→ WHAT THIS EXERCISE ASKS
1. In the forum thread on catching reds, how long is the steel leader Breeze uses on a Carolina rig?
2. Decide whether each statement agrees with the forum thread on catching reds, answering yes or no and quoting the words from the thread that decide it. (a) Breeze usually fishes at 3 mile on Tuesday and Saturday nights. (b) Breeze has had the best luck with live pinfish. (c) billyb uses a Rat-L-Trap more than any other bait.
3. Carry on the forum thread on catching reds from the point where it stops.

→ GIVEN TEXT
+++
# Reds



## Kjvjosh (Jun 19, 2012)

What do you think is the best means of catching them????

Live bait? If so what?

Cut bait? If so what?

Or lure? If so what kind

What kind of set up do you think is best. Standard weight swivel hook and bait or something like a Carolina rig?


----------



## Breeze (Mar 23, 2012)

I use a carolina rig with a 36" steel leader. I have had good luck with frozen cigars or northern mackeral. They will also hit on live pinfish or white trout. Alot of people use cut menhaden or mullet. Personally I have had my best luck with the cigars and northern mackeral.


----------



## Kjvjosh (Jun 19, 2012)

Breeze said:


> I use a carolina rig with a 36" steel leader. I have had good luck with frozen cigars or northern mackeral. They will also hit on live pinfish or white trout. Alot of people use cut menhaden or mullet. Personally I have had my best luck with the cigars and northern mackeral.




Where you usually fish? Three mile?


----------



## Breeze (Mar 23, 2012)

Yeap, I am normally out at 3 mile tuesday nights and saturday nights.


----------



## billyb (Aug 22, 2012)

I use a Rat-L-Trap more than anyother bait and catch quite a few redfish.


----------



## Kjvjosh (Jun 19, 2012)

billyb said:


> I use a Rat-L-Trap more than anyother bait and catch quite a few redfish.
+++
→ SUPPLIED MATERIAL
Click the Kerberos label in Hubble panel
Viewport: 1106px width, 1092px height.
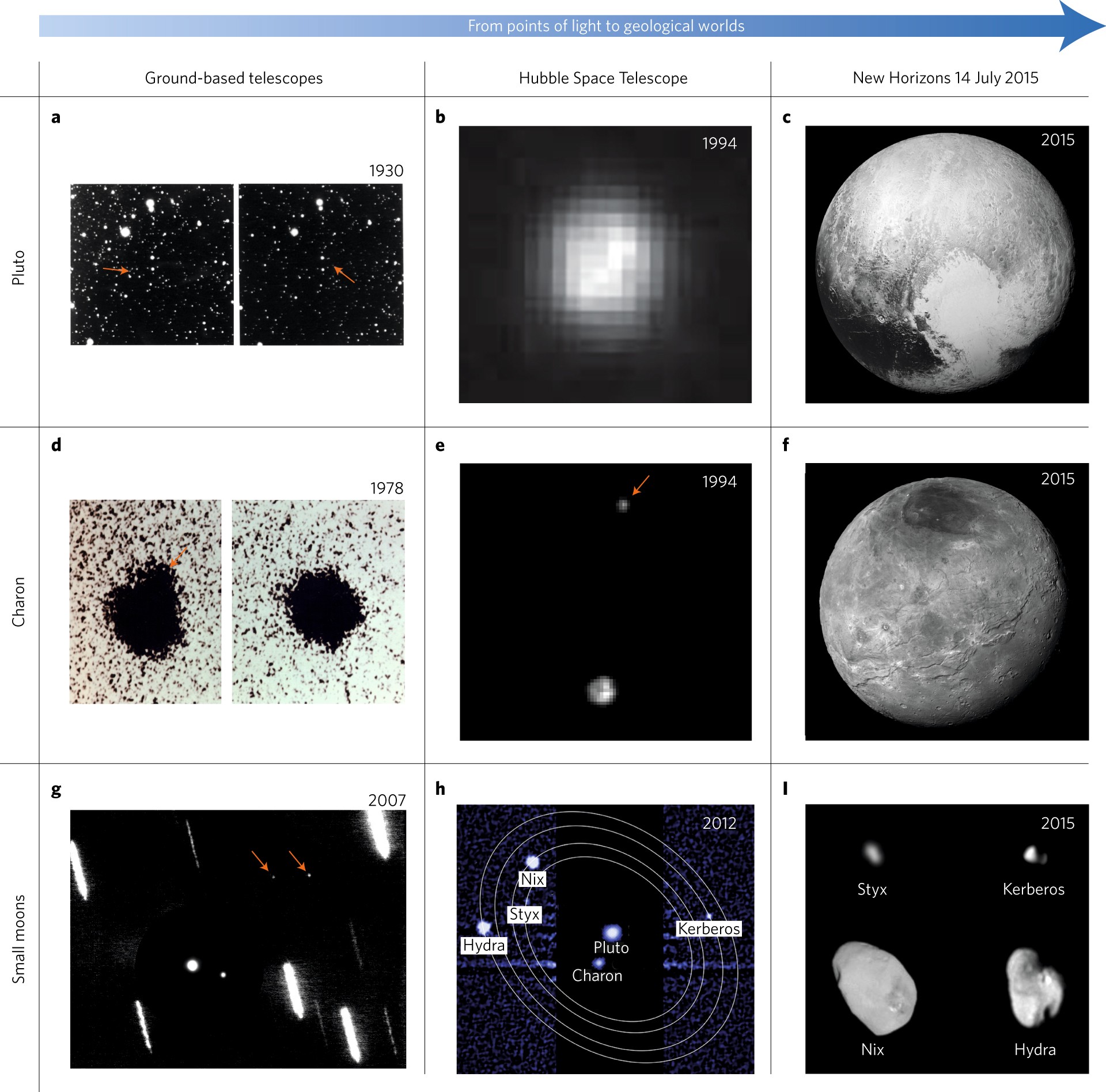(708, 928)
+++
→ PER-TASK ANSWERS
1. 36 inches.

2.
(a) Yes: "Yeap, I am normally out at 3 mile tuesday nights and saturday nights."
(b) No: "Personally I have had my best luck with the cigars and northern mackeral."
(c) Yes: "I use a Rat-L-Trap more than anyother bait and catch quite a few redfish."

3.
I'm kinda new to salt water fishing, and I've never heard of that; could you explain it a bit??


----------



## Kjvjosh (Jun 19, 2012)

Breeze said:


> Yeap, I am normally out at 3 mile tuesday nights and saturday nights.


Maybe we can hook up sometime and you can show me how it's done. Past few times I've gone out fishing, I've been skunked, and I'm getting tired of it .


----------



## billyb (Aug 22, 2012)

A Rat-L-Trap is a lure mainly used for bass fishing, but the redfish will bite it too. I also use the Cotton Cordell Spot and because they cost less.


----------



## DONLAUNDRYSWA (Jul 9, 2012)

BILLY, any particular color rattle trap..?


----------



## billyb (Aug 22, 2012)

I buy the saltwater Rat-L-Trap. White with red head is my favorite. Any flashy color like chrome or gold will work. I use CC Spots too. They are cheaper. Bought some the other day for $1.99 each.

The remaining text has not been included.